Alright so for two years I searched and searched for a partner. Maybe two. Not a whole lot. People I could start writing stories with and maybe even become good friends with as irl I'm not very good at making lasting friends either. Nobody likes to stay even though I've try to be nice to everyone.

I posted ads. I responded to ads. I never expected it to happen over night of course. And I did meet a couple of people that would have been absolutely wonderful partners if things had worked out. Like we hit it off and would have been easily been best friends for years and each respective RP would have lasted a good long time.

But then they left. One ghosted me. The other I can't even remember what the reason was but at least they had the courtesy to say they were dipping (even though I later learned they were actively RPing with other people and one more wouldn't have killed them).

There were others before of course. They've all ghosted. I get it. Life is crazy. Things happen that are out of your control. People have jobs and families. People get sick (especially these days). I have a job and family. I understand. I dont need to hear it for the umpteenth time.

What I dont understand is why I wasnt able to get at least one over the course of 2 years. I tried to be nice and give people options. I practice my writing to make sure it's good enough. I try to give my partners something to work with (I'm to the point where I can't even bring myself to do one liners). I'm always welcoming to those who maybe have a busier life and try to compensate, via if they can only do once a day that's fine, if they can only do on the weekends that's fine, whatever the case.

But I guess I'm not good enough. Maybe my expectations were too high. Maybe I was too picky. And I'm bummed about it. I really wanted it to work. But I just feel like I wasted a lot of my time.
 
So as I learned a few years back at a customer service conference. Sometimes you just have to grab a QTIP.
Or Quit Taking It Personally.

I get it. I am sort of like a lone unicorn roaming around my fandom circles. I don't like romance. I prefer to roleplay in alternate universe settings. And my biggest wish in life is to write a magical farm roleplay where you raise cute little goat unicorns. I quite simply do not fit with a vast majority of the people I roleplay with.

Most of my roleplays don't last for very long or even get started. I have one right now that has made the two-month mark and I'm struggling to stay motivated in it. Roleplaying just isn't a long term hobby for me and I have learned not to expect it to be.

I think the biggest issue people have when it comes to ghosting is internalizing this "It must be me. I must be bad. I am the problem" mentality. And it's just not true. Because if it was just you then why am I also struggling to find partners? Why are there multiple threads with multiple people all complaining about the same feeling and the same situation?

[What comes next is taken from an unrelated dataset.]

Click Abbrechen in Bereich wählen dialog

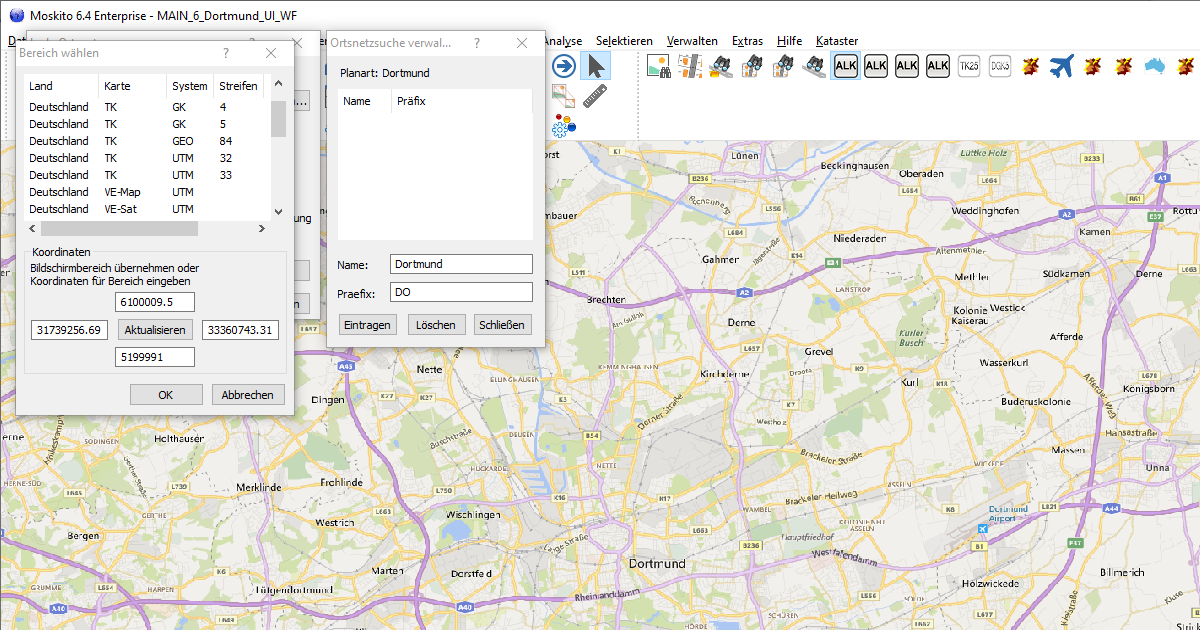click(x=248, y=395)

I think it really comes down to just changing your own attitude. If you stop seeing it as "I must be doing something wrong" and just accept "This is how roleplaying works" than you'll be a lot happier. Trust me it helps my feelings of confidence immensely to just shrug and move onto the next potential partner.
 
To be honest, you are taking it way too personally. But, it happens. Everyone, whether they admit it or not, has been at a place where they question themselves on whether they did something wrong or they must be a bad partner because of partners ghosting. The reality is when it comes to roleplay, people ghost. It happens to everyone and will continously happen in every community where collaborative writing is present. There's nothing you nor anyone else can do about it though what you can do is choose how you will respond to it.
You shouldn't let that make you feel like something is wrong with you and your writing when it's not.
 
I get it. I'm over exaggerating. But maybe if my last couple of prospects didnt literally tell me "your ideas suck and would never work that's why people are ghosting you" maybe I wouldn't feel this way. But I'm burned out at this point anyway. I looked for what felt like forever and I'm just...not interested. A couple of years is kind of a while just to look for someone who is willing to stay.
 
Been roleplaying for a while I can tell you with absolute certainty that 95% of roleplays dont last longer than a couple of months. Most die in a week.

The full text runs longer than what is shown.